Gli elettori tunisini sono stati chiamati alle urne oggi per selezionare la cosiddetta Assemblea Costituente, incaricata di redigere una nuova costituzione e tracciare una roadmap politica per il paese nordafricano.
Sarà la prima elezione democratica dopo l’indipendenza della Tunisia nel 1956. Più di 100 partiti sono in corsa per uno dei 217 posti disponibile nell’assembrea. Un netto contrasto con tutte le passate elezioni quando gli elettori sono stati costretti a rieleggere il partito di governo.
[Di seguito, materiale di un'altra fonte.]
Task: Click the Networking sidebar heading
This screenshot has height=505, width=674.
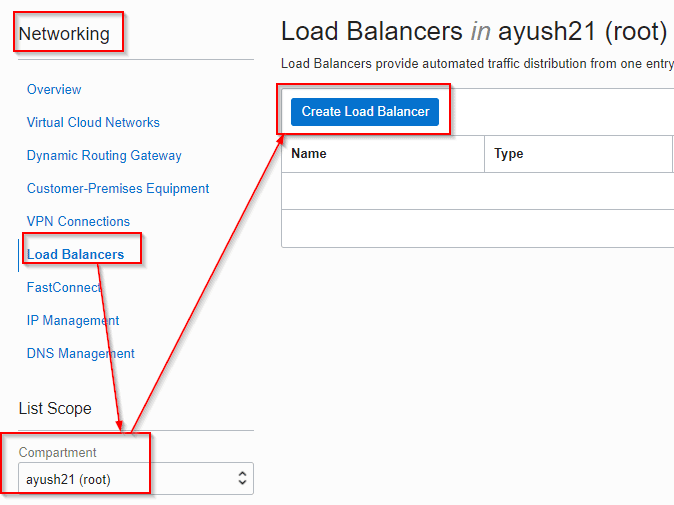Action: pyautogui.click(x=64, y=34)
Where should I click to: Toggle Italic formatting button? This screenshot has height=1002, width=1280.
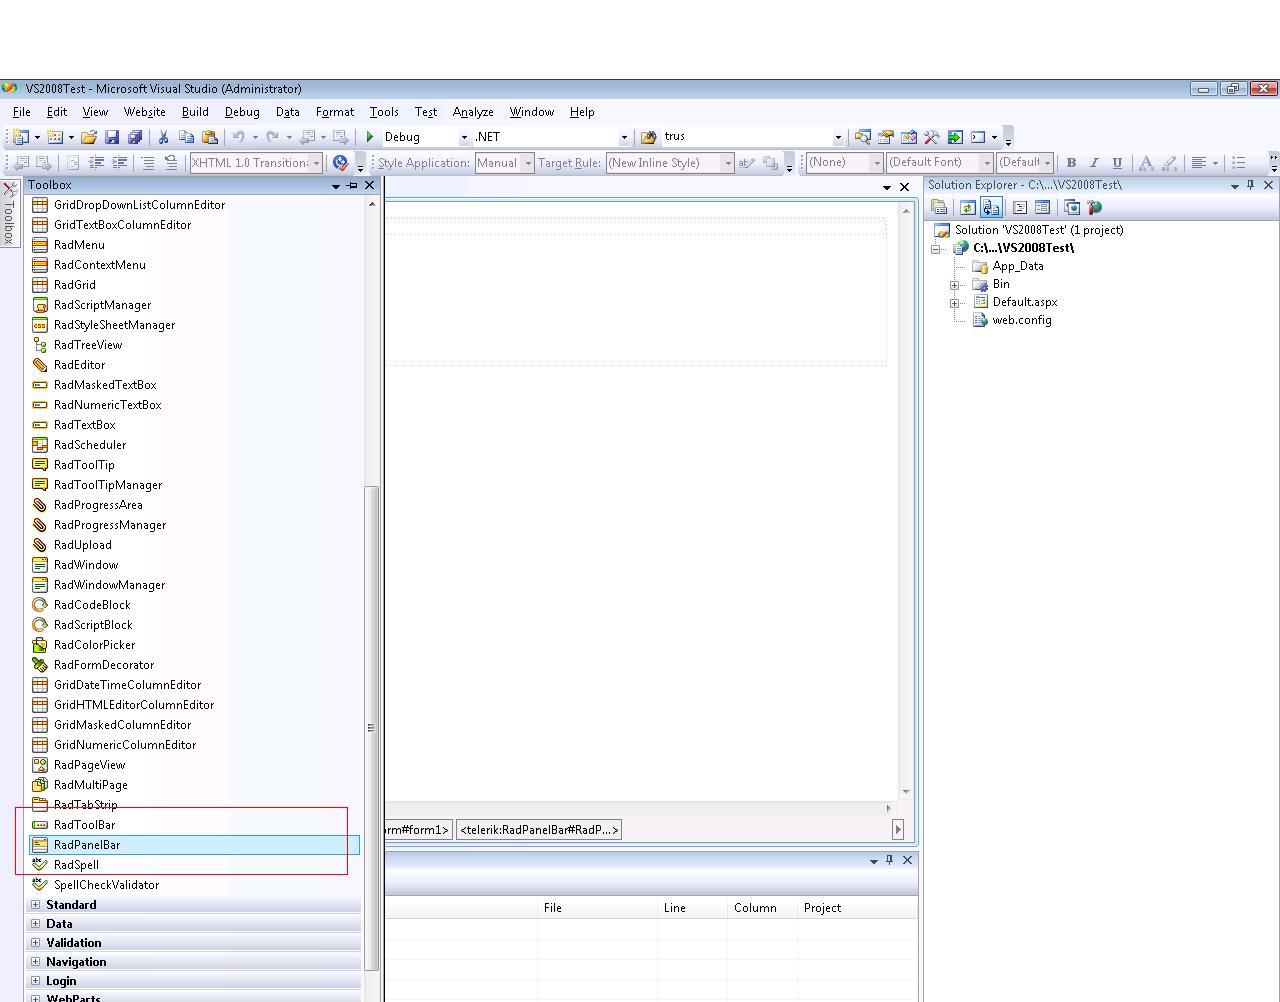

Una volta che il nuovo governo si sarà stabilito, i rappresentanti scriveranno una nuova costituzione per sostituire quella utilizzata dal vecchio regime del dittatore Zine el Abidine Ben Ali, rovesciato in Tunisia nella rivoluzione di gennaio, che ha scatenato un’ondata di rivolte in tutto il Nord Africa e nel Medio Oriente, la cosiddetta primavera araba.
Gli osservatori prevedono che il partito islamico moderato Ennahdha vincerà la maggioranza dei voti, ma che non riuscirà a prendere abbastanza voti per governare da sola. E infatti è già in trattative per formare coalizioni.
I seggi elettorali saranno sorvegliati dalla polizia e dai soldati, e migliaia di osservatori elettorali nazionali ed esteri e giornalisti saranno in Tunisia per assistere al voto.